So when you think about the overall mix and building generation, doing grid upgrades,
and investing in virtual power plants, how do they all fit together?
Okay.
I love that question.
Let me start from the beginning.
We've been operating, in our opinion, virtual power plants for 40 years.
We have a million customers who participate in our programs with.
us. We've got two gigawatts across all the utilities in the winter and two and a half in the summer.
This is already real capability for us. It lives in the integrated resource plans. And the second
you've got something in your integrated resource plan, you are planning to use it at peak
and beyond. But, you know, the integrated resource plan is how you make sure you hit your peaks.
It's funny. I feel like the operators and the planners get a bad rap sometimes in load flexibility
space for being skeptical, they are the most supportive of us growing these resources. They want more
tools. And so if you're an operator, you've got a whole box of tools you can work with to serve the
load, and the customer resources are one of those tools. And each one of those tools has best use
cases and strengths, and it just, our tools are kind of still growing in their, in their capabilities.
to your point before,
and they're becoming more able to do more than just the peak.
And so our operators are getting used to that,
and we're giving them more tools to do that.
On the planning side, our planners actually,
they start first with what can customers help us do at peak,
and then they back-plan the rest of the centralized generation based on that.
They actually, one of them has a term he should copyright,
shrink the challenge.
We use the customer-release.
resources to shrink the challenge. And they're always happy to have more customer resources.

▶ _YOUR GOAL_: How might the interview on virtual power plants go on? Write the next part, starting after its final sentence. The entries are separate material with no connection to the interview on virtual power plants.

▶ _DATASET ENTRIES_:
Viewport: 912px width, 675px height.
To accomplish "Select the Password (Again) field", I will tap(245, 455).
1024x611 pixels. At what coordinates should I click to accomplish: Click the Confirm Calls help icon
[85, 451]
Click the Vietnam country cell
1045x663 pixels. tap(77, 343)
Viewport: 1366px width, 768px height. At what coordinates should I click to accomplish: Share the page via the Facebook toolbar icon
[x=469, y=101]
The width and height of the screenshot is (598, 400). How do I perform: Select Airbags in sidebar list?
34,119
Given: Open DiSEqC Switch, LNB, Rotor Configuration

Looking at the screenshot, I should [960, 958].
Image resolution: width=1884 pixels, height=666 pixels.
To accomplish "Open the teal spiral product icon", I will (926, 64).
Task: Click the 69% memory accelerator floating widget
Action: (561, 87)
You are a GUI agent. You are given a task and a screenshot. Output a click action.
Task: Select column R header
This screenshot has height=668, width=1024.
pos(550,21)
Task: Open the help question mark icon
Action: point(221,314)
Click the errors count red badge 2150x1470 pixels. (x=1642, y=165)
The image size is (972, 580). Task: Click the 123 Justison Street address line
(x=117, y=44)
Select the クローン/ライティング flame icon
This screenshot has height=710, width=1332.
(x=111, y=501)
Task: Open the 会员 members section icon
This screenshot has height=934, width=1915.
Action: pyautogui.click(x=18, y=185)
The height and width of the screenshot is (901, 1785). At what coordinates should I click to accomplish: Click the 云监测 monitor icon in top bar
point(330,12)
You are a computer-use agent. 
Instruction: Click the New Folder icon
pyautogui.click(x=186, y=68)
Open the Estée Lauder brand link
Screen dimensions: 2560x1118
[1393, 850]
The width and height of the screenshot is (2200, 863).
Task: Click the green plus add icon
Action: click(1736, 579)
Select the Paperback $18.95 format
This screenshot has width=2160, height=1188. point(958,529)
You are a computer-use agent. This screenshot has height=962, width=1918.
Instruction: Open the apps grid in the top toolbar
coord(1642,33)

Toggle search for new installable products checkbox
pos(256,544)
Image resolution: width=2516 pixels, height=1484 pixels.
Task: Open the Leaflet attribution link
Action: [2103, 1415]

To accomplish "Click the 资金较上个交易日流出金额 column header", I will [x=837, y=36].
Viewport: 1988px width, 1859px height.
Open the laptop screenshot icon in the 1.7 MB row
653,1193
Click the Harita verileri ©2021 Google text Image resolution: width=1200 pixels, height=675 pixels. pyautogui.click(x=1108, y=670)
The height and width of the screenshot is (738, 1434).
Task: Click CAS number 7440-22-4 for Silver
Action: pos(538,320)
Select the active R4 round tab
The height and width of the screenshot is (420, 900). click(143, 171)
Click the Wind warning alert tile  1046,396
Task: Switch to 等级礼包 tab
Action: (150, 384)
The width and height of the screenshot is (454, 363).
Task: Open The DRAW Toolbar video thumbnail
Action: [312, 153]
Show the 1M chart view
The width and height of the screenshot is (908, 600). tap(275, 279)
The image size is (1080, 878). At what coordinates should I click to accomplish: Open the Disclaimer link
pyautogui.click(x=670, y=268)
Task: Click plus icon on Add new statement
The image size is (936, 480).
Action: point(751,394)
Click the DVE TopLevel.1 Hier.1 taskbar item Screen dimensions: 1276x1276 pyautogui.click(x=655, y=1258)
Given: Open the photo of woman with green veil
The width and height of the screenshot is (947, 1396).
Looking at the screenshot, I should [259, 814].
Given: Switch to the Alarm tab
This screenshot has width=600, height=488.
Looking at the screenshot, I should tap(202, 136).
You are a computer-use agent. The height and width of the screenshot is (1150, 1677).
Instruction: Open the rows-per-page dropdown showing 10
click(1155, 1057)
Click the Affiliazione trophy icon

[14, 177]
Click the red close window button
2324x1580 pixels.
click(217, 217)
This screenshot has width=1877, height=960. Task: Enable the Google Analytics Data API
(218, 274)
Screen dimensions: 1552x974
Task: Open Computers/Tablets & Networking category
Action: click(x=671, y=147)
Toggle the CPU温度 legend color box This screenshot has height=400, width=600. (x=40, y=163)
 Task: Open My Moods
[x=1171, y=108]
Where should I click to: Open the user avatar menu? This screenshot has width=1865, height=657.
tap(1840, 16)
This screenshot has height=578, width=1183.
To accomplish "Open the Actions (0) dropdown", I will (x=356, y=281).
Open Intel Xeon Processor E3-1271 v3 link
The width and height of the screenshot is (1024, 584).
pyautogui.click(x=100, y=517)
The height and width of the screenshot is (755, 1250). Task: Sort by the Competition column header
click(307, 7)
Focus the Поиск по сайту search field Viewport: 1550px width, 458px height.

▶ _RESPONSE TO THE TASK_:
Then it's really my team you have to get through. You've got to prove that it's repeatable and it's
reliable. And Seth probably knows that our thermostat program with Energy Hub was not in reserves,
I think, until year three. If you've got seasonal resources, it's going to take you a couple
years to figure out how to best use them and optimize them and forecast them. And then, yeah,
Even though the control room is our biggest cheerleader, they all, you know, they're accountable for reliability.
That's a very serious job. And so we bring them the reports. And we say, okay, this is ready now.
We think it's reliable. Here are our reports showing how we forecast it and how we expect to be able to use it.
We even bring in third parties to audit our work and really prove to them that this is real.
Seth, I'm kind of curious. Going to Stacey's comments about how a lot of these
resources have been around in Duke's territory for a long time. What distinguishes traditional
demand response from a modern virtual power plant? I know it's a spectrum, but how do you really
distinguish those? Yeah, I mean, I think some of it is sort of foundational technology, right? Do you
have, like, do you have two-way data? That was the big kind of innovation when sort of modern
IoT came around. The ability to, the ability to see data about what's available right now, the ability
to turn that data into forecasts, the ability to, you know, if you're logged into the Energy Hub
derms and you're activating your VPP, can you see what's happening in real time, or are you
depending on sort of the control center to look for the signal and the noise on whether that.
So that's a big piece of it.
I think scale is the other thing, right?
I mean, I think Stacey talks about there being a threshold, like somewhere around 50 megawatts
where, you know, you are actually at the scale of an individual peaker plant.
And that's kind of the hurdle to clear to get the control room interested.
I'll say, though, too, for utilities out there who are like, I don't have a lot of money to invest in fancy software and figuring out how to connect all these systems together, even though Duke is big, I still feel like we are a scrappy utility sometimes trying to figure out how to make stuff work.
And people make fun of me because we have a million switches in the field.
And the vast majority of them are one way.
And what we do, because they are only one way, we're not getting that data back,
is we use our investment in metering infrastructure.
We have advanced metering.
We've got some really smart data scientists who, after events, they go back and they look for the load drop
and they then tell us what they think we got.
that goes back into the forecasts, and it's just that circle that you would expect like any other generator to have.
So use what you've got and start from there to prove out those use cases.
And one day, you too will have 180 megawatts in the winter.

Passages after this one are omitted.